══ Supplied records

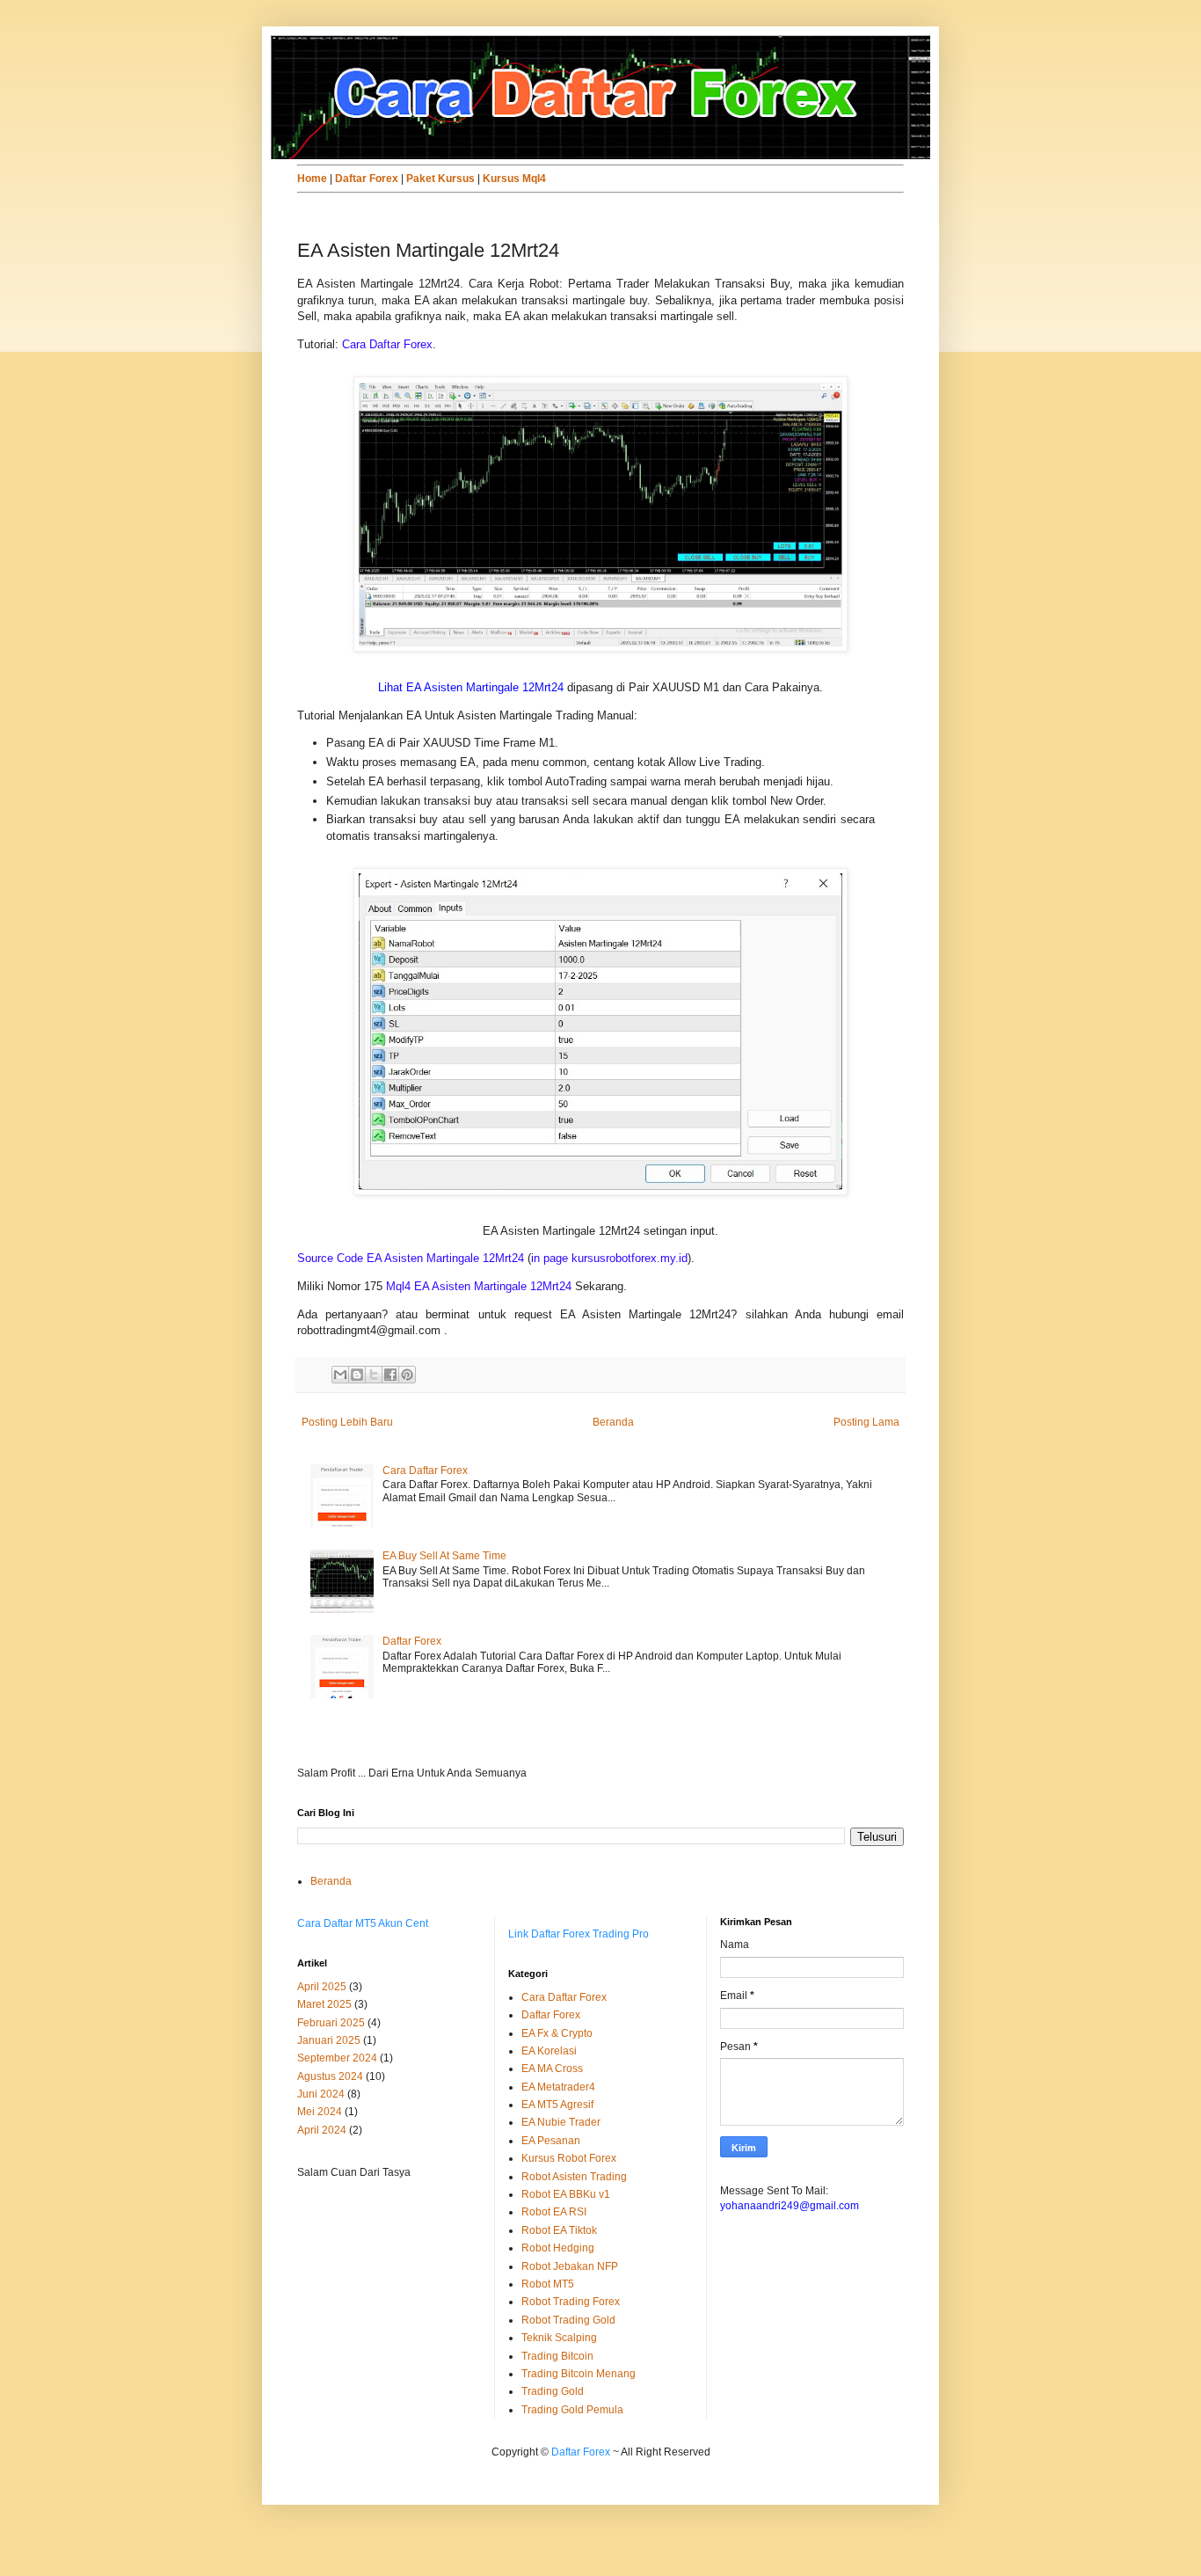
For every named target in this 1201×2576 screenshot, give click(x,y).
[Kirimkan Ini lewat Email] (340, 1374)
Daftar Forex (411, 1641)
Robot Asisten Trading (574, 2177)
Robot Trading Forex (570, 2301)
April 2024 (321, 2130)
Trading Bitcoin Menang (578, 2374)
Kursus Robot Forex (568, 2158)
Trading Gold (552, 2391)
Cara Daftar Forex (425, 1470)
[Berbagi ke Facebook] (390, 1374)
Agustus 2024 (330, 2076)
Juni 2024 (321, 2094)
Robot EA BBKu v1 (565, 2194)
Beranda (613, 1422)
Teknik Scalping (559, 2338)
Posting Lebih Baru (347, 1422)
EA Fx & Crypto (557, 2033)
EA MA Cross (552, 2068)
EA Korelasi (549, 2051)
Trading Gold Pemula (572, 2410)
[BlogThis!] (357, 1374)
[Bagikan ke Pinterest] (407, 1374)
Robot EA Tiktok (559, 2230)
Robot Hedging (557, 2248)
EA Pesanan (550, 2141)
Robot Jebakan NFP (569, 2266)
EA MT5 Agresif (557, 2104)
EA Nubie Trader (560, 2122)
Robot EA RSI (553, 2212)
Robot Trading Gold (568, 2320)
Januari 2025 (328, 2040)
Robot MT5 (547, 2284)
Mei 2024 (319, 2111)
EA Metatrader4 (558, 2087)
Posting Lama (866, 1422)
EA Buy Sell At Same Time (444, 1556)
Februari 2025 (331, 2023)
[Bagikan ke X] (373, 1374)
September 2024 (337, 2058)
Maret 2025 (324, 2004)
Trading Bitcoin (557, 2356)
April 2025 (321, 1987)
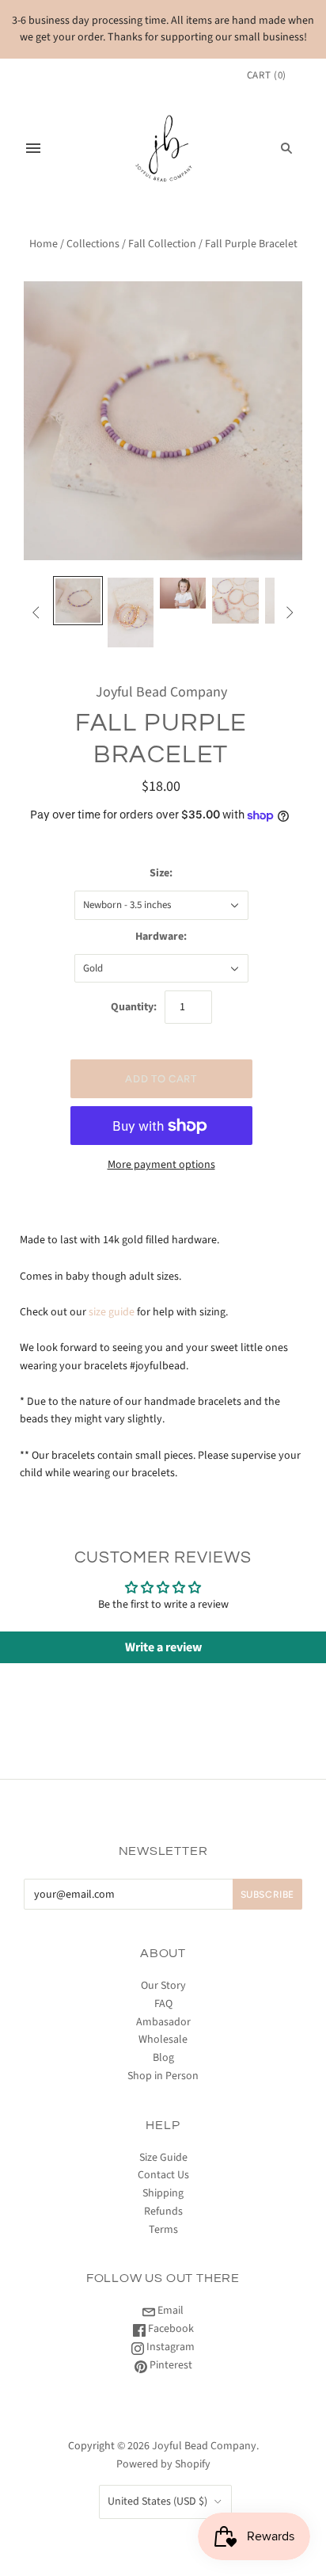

════

▶ Problem statement:
All of the material above is to be retyped exactly, with no pictures included.

▶ Answer for the task:
For every named target in this 1201×2576 screenshot, give click(x,y).
[Kirimkan Ini lewat Email] (340, 1374)
Daftar Forex (411, 1641)
Robot Asisten Trading (574, 2177)
Robot Trading Forex (570, 2301)
April 2024 (321, 2130)
Trading Bitcoin Menang (578, 2374)
Kursus Robot Forex (568, 2158)
Trading Gold (552, 2391)
Cara Daftar Forex (425, 1470)
[Berbagi ke Facebook] (390, 1374)
Agustus 2024 (330, 2076)
Juni 2024 (321, 2094)
Robot EA BBKu v1 (565, 2194)
Beranda (613, 1422)
Teknik Scalping (559, 2338)
Posting Lebih Baru (347, 1422)
EA Fx & Crypto (557, 2033)
EA MA Cross (552, 2068)
EA Korelasi (549, 2051)
Trading Gold Pemula (572, 2410)
[BlogThis!] (357, 1374)
[Bagikan ke Pinterest] (407, 1374)
Robot EA Tiktok (559, 2230)
Robot Hedging (557, 2248)
EA Pesanan (550, 2141)
Robot Jebakan NFP (569, 2266)
EA MT5 Agresif (557, 2104)
EA Nubie Trader (560, 2122)
Robot EA RSI (553, 2212)
Robot Trading Gold (568, 2320)
Januari 2025 (328, 2040)
Robot MT5 (547, 2284)
Mei 2024 (319, 2111)
EA Metatrader4 (558, 2087)
Posting Lama (866, 1422)
EA Buy Sell At Same Time (444, 1556)
Februari 2025 (331, 2023)
[Bagikan ke X] (373, 1374)
September 2024 (337, 2058)
Maret 2025 (324, 2004)
Trading Bitcoin (557, 2356)
April 2025 (321, 1987)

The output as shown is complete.